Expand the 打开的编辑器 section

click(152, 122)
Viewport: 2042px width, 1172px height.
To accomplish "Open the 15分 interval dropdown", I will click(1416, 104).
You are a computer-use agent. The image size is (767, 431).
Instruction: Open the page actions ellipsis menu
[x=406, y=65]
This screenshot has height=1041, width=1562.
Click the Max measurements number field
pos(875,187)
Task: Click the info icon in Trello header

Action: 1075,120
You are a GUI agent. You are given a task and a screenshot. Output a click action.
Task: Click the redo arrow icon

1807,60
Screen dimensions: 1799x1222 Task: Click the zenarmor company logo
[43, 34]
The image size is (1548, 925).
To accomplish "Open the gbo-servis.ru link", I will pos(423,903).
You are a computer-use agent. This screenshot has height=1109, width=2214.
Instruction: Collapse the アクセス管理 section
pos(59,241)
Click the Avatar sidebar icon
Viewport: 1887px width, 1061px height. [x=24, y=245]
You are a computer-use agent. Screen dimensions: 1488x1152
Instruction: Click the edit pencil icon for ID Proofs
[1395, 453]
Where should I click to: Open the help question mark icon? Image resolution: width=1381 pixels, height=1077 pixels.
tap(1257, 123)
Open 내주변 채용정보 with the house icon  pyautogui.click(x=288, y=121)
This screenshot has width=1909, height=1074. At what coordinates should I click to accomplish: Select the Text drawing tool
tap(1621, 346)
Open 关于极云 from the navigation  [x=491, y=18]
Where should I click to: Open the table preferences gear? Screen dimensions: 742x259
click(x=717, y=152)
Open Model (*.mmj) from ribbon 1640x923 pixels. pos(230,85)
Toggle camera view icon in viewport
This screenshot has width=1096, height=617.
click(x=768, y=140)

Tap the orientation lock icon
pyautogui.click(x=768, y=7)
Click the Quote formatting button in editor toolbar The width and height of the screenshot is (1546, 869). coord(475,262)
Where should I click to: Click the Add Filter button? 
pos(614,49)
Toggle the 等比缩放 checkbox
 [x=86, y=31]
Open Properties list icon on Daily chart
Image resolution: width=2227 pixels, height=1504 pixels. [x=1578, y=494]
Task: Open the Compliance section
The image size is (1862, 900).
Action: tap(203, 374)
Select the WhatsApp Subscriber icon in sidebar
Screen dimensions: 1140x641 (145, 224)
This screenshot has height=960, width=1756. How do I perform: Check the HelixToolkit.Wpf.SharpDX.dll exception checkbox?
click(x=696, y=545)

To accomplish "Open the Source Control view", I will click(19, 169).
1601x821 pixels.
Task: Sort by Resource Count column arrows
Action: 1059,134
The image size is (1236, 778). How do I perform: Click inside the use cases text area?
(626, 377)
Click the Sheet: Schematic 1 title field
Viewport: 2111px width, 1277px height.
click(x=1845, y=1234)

■ ■ ■ ■

## Task details:
What belongs in the answer is each line of the listing that contains the word "agent".

## Answer space:
You are a computer-use agent. The image size is (767, 431).
You are a GUI agent. You are given a task and a screenshot. Output a click action.
You are a computer-use agent. This screenshot has height=1109, width=2214.
You are a computer-use agent. Screen dimensions: 1488x1152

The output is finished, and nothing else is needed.